Falling asset values, deteriorating credit quality, and a reduced tolerance for risk have dimmed new loan appetite for many community banks and credit unions. Effectively assessing borrower and portfolio risk is more important now than ever before, driving everything from relationship and loan pricing to determining the reserves needed to mitigate economic fluctuations.
Many credit risk rating models today are manual and subjective in nature. Not only are they ineffective, but they’re no longer needed given the lending and risk solutions on the market today. These solutions provide a faster, more efficient way to evaluate risk, saving both time and money for the financial institution.
Let’s look at some of the strategies and objective data these types of solutions can provide to better and more efficiently assess and mitigate credit and portfolio risk.
The primary weakness of manual risk rating models is the granularity of the data. Many final ratings are judgmentally and manually completed on a spreadsheet that limits the user to reviewing the topics for consideration and picking what he or she thinks provides the best fit. This creates an issue with consistency in auditing results. Credit managers may weigh the statements differently, resulting in varied outcomes and reducing senior management’s confidence in the system they use to determine appropriate reserves and pricing.
Consideration should be given to breaking down the model to more specific questions for more consistent audit and justification of risk factors. The perception may be that more questions mean longer processing, but this is not the case. Ratings process faster, saving time spent determining the rating value and reducing the need for justification commentary.
Some judgmental elements of a rating system cannot be avoided, but the goal should be to minimize them. Risk models and solutions should be primarily objective, utilizing data, so that any two individual raters will make the same assessment on each factor. Vague metric and ratio descriptions should be replaced with specific data elements derived from the financial institution’s lending and risk software solutions. There will still be some subjective factors used in assessing the overall risk of a credit and relationship, but the goal should be to use more known and verifiable values.
Manual risk rating processes limit the financial institution to gathering information which it deems “predictive” of overall risk without accounting for supplemental objective data. Risk factors are strongly correlated, which means that risk models in today’s environment should couple data from lending and risk solutions to effectively verify the overall risk prediction. Technology is now able to automate many of these steps, saving valuable time and providing consistency to the risk stratification of the portfolio.

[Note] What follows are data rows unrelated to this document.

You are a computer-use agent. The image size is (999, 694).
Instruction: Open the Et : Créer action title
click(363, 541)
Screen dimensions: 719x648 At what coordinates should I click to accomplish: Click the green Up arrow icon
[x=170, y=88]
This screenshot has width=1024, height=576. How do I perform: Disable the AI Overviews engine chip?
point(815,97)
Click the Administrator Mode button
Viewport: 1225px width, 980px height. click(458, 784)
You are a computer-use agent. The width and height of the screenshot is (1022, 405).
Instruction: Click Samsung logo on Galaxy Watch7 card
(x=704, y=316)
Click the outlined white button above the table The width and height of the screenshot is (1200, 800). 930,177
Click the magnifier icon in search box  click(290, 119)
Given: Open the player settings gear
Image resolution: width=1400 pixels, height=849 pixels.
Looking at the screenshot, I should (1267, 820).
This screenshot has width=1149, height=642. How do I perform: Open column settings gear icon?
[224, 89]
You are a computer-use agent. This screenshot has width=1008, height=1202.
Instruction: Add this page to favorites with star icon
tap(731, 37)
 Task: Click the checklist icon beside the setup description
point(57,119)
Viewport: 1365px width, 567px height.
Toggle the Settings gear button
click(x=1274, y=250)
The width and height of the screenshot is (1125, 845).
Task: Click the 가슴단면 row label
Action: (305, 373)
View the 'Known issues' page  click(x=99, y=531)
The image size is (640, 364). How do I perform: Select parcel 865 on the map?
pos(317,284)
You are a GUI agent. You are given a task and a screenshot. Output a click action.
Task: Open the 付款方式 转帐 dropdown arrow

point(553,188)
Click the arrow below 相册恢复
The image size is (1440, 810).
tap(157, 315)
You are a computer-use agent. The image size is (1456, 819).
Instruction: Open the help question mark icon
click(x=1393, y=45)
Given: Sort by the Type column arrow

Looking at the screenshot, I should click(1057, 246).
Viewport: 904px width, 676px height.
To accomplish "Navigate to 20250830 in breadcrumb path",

With the lending and risk solutions available today, quality risk analysis is achievable and made more efficient than ever before. Rather than looking at the initial rating for pricing purposes, or periodically as part of overall portfolio monitoring, having objective and consistent risk models in place allows for greater consistency in overall lending strategies. This provides deeper views into the portfolio for industry comparisons across peer groups to view and predict specific borrower and overall portfolio performance. Allowing for views of subsets of the data improves the overall quality and effectiveness of the analysis results.
A key to the effective risk rating of credits and the overall portfolio is consistent validation of the models being used. This is achieved by periodically taking a subset of borrowers and measuring them against the current risk model to understand the effects improvements to the risk rating models have on the portfolio in general, or on a select concentration of the portfolio. This allows the financial institution to stay ahead of the curve and take action to mitigate risk overall. This simple step will project the aggregate and concentrated portfolios’ potential migration period over period, and it will also help to predict risk migration in dollars to project possible changes in reserve needs.
Many small to medium-size financial institutions have traditionally utilized risk models that have been created in-house, as it’s been somewhat simple to create a combination of subjectivity and objectivity in the model. Technology powers objective versus subjective data and puts the mountains of borrower data available to work. The key is to identify the data that is most effective in predicting risk in your market and financial institution. If needed, seek the assistance of professional risk model builders and leverage their expertise to fine-tune your current model to ensure that it is sustainable going forward.
Data quality is your most valuable asset for effective credit and portfolio risk analysis. Lending and risk technology offered today are key to gathering data in a consistent and efficient manner, so that you are assessing risk from the most objective view possible – one that minimizes the judgmental elements of the manual risk rating system.
You’ll get the true story of borrower performance, making it easier and safer to provide access to capital for a wider range of qualified borrowers, thereby increasing your loan volumes in today’s challenging environment.